*Exercise requirements*: Copy out each line of the data that contains "point".

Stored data
- - -

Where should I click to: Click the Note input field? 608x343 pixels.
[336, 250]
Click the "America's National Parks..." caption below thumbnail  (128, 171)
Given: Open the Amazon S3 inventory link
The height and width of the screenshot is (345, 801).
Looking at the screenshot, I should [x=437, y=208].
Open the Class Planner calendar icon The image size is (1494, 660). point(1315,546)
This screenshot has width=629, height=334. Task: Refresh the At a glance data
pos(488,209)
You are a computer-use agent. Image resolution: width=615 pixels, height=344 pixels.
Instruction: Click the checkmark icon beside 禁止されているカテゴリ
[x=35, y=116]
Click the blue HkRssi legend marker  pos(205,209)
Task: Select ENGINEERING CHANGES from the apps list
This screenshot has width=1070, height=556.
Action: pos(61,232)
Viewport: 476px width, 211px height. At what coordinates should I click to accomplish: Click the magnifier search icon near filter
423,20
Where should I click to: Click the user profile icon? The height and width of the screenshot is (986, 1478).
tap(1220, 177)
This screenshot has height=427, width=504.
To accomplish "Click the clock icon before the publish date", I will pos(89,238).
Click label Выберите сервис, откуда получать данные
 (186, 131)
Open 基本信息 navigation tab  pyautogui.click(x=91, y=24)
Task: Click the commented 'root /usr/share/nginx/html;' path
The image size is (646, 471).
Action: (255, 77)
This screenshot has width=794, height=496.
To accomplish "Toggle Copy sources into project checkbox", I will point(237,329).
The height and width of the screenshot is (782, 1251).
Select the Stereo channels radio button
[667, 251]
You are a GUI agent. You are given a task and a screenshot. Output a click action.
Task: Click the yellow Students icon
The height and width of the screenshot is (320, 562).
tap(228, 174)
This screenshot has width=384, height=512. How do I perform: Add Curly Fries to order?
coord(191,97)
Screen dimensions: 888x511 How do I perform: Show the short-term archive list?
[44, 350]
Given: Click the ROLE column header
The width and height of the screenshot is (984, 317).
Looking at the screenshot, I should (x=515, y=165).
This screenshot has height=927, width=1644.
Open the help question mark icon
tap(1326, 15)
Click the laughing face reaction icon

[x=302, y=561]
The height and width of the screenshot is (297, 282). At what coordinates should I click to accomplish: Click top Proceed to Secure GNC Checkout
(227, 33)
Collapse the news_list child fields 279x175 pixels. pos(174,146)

- - -

*Output for this exercise*:
Open the Class Planner calendar icon The image size is (1494, 660). point(1315,546)
To accomplish "Toggle Copy sources into project checkbox", I will point(237,329).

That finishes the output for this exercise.